Stock Sentiment Analysis using Python & Machine Learning

Getting started

We will need Python, pandas, numpy, matplotlib, plotly and yfinance (yahoo finance) libraries installed.

Sentiment analysis (or opinion mining) is a natural language processing (NLP) method used to determine whether data is positive, negative or neutral. Sentiment analysis is often performed on textual data to help businesses monitor brand and product sentiment in customer feedback, and understand customer needs. Today we will apply it to the stock market to see if there are any leading or lagging indicators and correlation between sentiment and stock price.

Goals of this Analysis

Note: This project is for entertainment and technology educational purposes only and is not financial advice.

Example: Pulling Microsoft Stock

Start by importing the aforementioned libraries, if you don’t have yfinance you can pip install it from here: https://pypi.org/project/yfinance/

The library is super easy to use, just follow their quickstart guide on the link above to get stock ticker information.

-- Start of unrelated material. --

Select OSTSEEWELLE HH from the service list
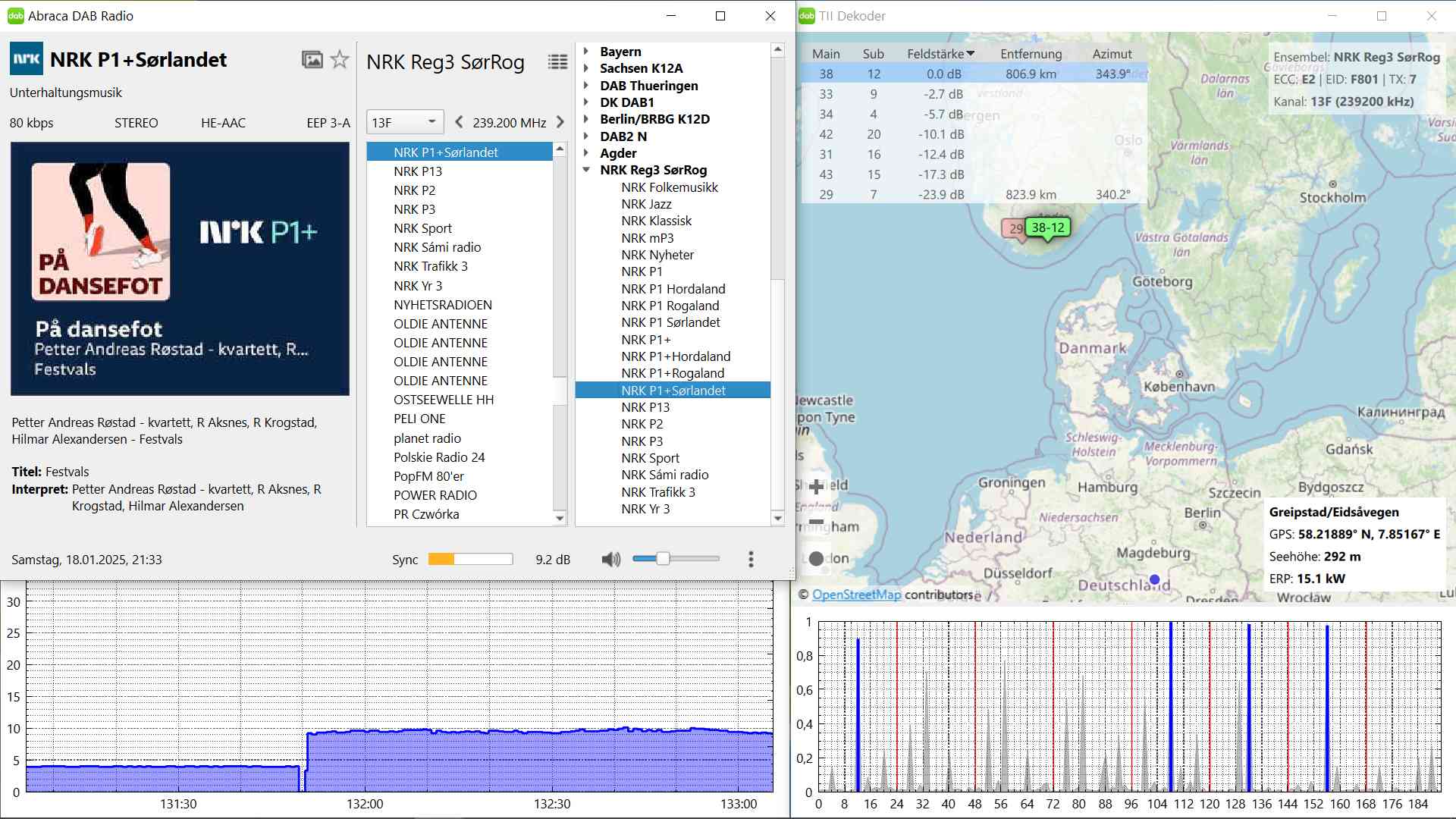 [x=444, y=400]

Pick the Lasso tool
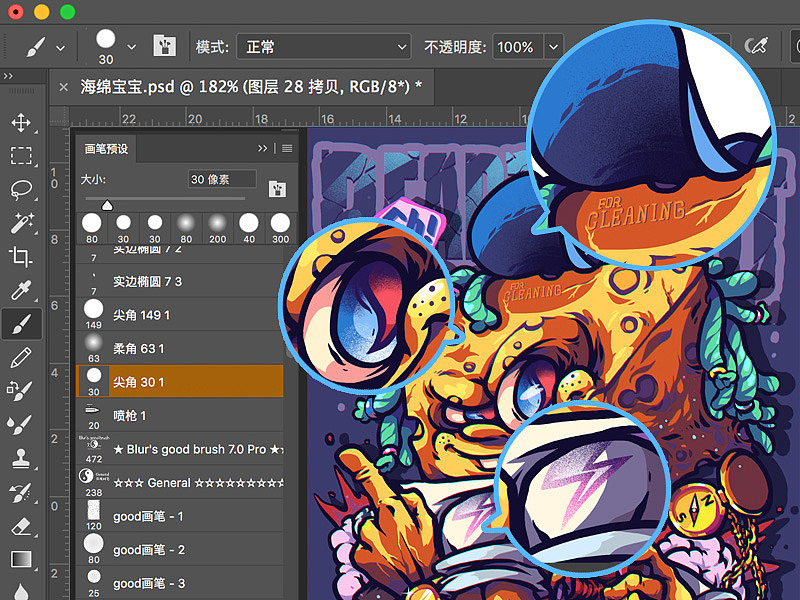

Let’s plot out the Microsoft Share Price using the plot method to visualise historical data.

Pulling a range of stocks & Plotting using candlesticks

We can pull in multiple stock information by placing them in a Python list, then iterating through the list.

Iterate through the list of stocks and plot using plotly’s go.candlestick method, more information can be found here on how the candlestick visualisation works: https://plotly.com/python/candlestick-charts/

Pulling Social Media Stock References

There’s a few ways we can pull this information, in another one of my posts I showed using an API, there’s also webscraping tools like Beautiful Soup and a library we’ll use here called snscrape.

The github repository can be found here: https://github.com/JustAnotherArchivist/snscrape

Using this library we can scrape public social media comments for:

Facebook: user profiles, groups, and communities (aka visitor posts)
Instagram: user profiles, hashtags, and locations
Mastodon: user profiles and toots (single or thread)
Reddit: users, subreddits, and searches (via Pushshift)
Telegram: channels
Twitter: users, user profiles, hashtags, searches, tweets (single or surrounding thread), list posts, and trends

In this example we will be running social sentiment on the company Shopify – ticker $SHOP. Set this as a variable ‘stock’ then import snscrape. This is quite a lot of information to hold in memory so I’ll save to disk using pyarrow which can be installed from: https://arrow.apache.org/docs/python/install.html#using-pip

				
					tweet_df.to_parquet("shop_tweets.parquet")

Run some basic Pandas Dataframes functions to explore the dataset imported correctly.

Sentiment Analysis

Now we have some data, let’s prep for Sentiment Analysis using Huggingface’s Machine Learning Pipeline (Transformers).

To get started with transformers head over to: https://huggingface.co/docs/transformers/installation

You will need a deep learning library before installing such as Pytorch or Tensorflow if you want to use GPU for running the sentiment analysis.

Firstly import the transformers machine learning pipeline and run a test analysis to verify the sentiment is calculating correctly. As seen above “Covid cases are increasing fast” gives back a sentiment of 0.58 which equates to negative sentiment, as oppose to “we love you” which scores 0.94 or highly positive sentiment.

Next we run sentiment on a random tweet from our Pandas Dataframe to confirm it works on our dataset.

Here we’ll iterate through the tweets in the Pandas Dataframe to get sentiment for each row and give each stock tweet a sentiment score stored in a Dictionary. As you can see, this takes some time to process even on a small amount of data (12,000 rows). If you have a modern GPU this will be much faster, or utilise cloud computing such as Google Collab for analysing larger data sets.

Note: iterations are not always best practice for data structures with respect to time complexity, which isn’t optimised for the purpose of this demonstration.

In the sent_df Dataframe we can see the column score gives a sentiment score to each row. The label correlates to Positive/Neutral/Negative sentiment of the stock which can easily be renamed using a dataframe replace function eg:

df.replace('LABEL_0', 'NEGATIVE', inplace=True)

Plotting Sentiment vs. Stock Price

As we can see, there appears to be some correlation between stock price and social sentiment (with respect to Shopify share price) however we’d need to perform this analysis across a much larger time frame and perhaps across other Social Media platforms to get a more definitive result as to whether the sentiment is predictive or reactive to the stock price.